## [DATA UNDER STUDY]

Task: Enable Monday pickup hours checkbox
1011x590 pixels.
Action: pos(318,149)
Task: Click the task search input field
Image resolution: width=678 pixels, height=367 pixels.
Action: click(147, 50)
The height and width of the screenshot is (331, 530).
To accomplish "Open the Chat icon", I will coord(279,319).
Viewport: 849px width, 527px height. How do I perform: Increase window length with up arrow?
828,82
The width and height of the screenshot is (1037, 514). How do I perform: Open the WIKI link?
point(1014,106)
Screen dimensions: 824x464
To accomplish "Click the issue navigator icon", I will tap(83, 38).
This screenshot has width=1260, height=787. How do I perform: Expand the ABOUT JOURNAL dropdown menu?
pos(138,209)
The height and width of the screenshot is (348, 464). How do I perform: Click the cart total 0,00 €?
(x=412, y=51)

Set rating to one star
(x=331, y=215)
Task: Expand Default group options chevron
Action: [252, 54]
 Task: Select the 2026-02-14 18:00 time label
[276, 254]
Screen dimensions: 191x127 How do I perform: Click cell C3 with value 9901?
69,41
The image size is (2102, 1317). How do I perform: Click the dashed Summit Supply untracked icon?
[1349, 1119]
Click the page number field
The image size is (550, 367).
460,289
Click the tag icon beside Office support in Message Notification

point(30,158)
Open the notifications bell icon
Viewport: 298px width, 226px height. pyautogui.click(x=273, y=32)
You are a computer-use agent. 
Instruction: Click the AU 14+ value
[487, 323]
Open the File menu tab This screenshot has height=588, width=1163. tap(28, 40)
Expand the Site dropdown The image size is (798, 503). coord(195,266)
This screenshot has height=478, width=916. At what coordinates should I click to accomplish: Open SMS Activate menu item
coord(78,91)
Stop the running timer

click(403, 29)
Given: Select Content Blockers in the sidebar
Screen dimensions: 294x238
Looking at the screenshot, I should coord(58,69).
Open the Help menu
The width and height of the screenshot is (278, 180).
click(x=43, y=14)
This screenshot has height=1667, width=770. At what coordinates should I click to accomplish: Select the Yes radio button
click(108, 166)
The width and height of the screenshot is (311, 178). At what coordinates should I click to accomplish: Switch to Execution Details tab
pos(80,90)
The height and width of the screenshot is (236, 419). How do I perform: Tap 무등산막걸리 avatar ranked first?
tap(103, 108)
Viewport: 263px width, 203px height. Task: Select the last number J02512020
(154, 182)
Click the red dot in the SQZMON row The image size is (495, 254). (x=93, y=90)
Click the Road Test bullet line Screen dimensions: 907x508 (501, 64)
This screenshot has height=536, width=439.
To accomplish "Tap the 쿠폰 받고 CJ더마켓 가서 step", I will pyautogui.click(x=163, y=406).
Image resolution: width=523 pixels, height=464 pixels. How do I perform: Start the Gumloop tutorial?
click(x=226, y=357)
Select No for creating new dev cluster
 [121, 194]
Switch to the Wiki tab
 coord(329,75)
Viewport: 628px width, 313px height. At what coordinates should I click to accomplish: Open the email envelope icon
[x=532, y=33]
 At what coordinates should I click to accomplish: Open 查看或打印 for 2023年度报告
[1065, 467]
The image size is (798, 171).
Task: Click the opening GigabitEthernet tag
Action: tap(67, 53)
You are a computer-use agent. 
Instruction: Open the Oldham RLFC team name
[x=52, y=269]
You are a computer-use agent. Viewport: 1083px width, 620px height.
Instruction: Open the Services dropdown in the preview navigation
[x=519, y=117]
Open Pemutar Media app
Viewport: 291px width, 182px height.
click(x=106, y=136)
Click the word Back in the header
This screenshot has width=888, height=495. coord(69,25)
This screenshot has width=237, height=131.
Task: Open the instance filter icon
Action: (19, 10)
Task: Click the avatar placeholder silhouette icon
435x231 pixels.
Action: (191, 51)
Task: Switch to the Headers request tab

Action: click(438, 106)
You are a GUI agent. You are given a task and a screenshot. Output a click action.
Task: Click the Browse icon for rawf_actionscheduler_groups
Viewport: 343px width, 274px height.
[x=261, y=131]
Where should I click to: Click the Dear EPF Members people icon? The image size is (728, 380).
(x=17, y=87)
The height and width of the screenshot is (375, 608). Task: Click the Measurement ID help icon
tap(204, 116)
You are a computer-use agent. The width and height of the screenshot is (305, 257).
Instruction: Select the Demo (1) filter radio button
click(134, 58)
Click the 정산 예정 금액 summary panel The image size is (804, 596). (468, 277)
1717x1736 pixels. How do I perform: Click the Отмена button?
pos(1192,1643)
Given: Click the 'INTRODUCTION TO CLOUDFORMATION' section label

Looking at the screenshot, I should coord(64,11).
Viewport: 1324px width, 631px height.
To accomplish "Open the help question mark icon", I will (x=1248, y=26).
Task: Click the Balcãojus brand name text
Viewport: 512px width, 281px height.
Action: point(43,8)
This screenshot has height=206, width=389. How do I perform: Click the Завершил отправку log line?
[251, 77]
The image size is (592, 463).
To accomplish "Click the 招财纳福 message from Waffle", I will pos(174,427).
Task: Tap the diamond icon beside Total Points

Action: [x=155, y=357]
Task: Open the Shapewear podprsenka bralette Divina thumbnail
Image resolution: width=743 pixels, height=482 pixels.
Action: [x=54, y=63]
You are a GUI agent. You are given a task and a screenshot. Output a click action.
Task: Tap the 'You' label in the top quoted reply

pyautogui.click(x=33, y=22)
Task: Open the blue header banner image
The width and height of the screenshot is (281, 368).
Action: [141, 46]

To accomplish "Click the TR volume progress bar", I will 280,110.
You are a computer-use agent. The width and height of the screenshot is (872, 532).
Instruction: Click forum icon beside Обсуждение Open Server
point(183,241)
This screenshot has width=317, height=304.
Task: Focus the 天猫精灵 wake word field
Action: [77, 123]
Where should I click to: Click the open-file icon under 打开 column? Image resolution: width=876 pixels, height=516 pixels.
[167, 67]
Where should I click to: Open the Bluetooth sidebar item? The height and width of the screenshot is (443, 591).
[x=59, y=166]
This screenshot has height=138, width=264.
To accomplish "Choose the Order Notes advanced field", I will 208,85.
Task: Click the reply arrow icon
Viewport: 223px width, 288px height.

## [EXERCISE DESCRIPTION]
Whenever "computer" occurs in a line of the entries, copy that line.

## [TASK RESPONSE]
You are a computer-use agent. 
You are a computer-use agent. 
You are a computer-use agent. Viewport: 1083px width, 620px height.
You are a computer-use agent. The width and height of the screenshot is (305, 257).
You are a computer-use agent. The width and height of the screenshot is (872, 532).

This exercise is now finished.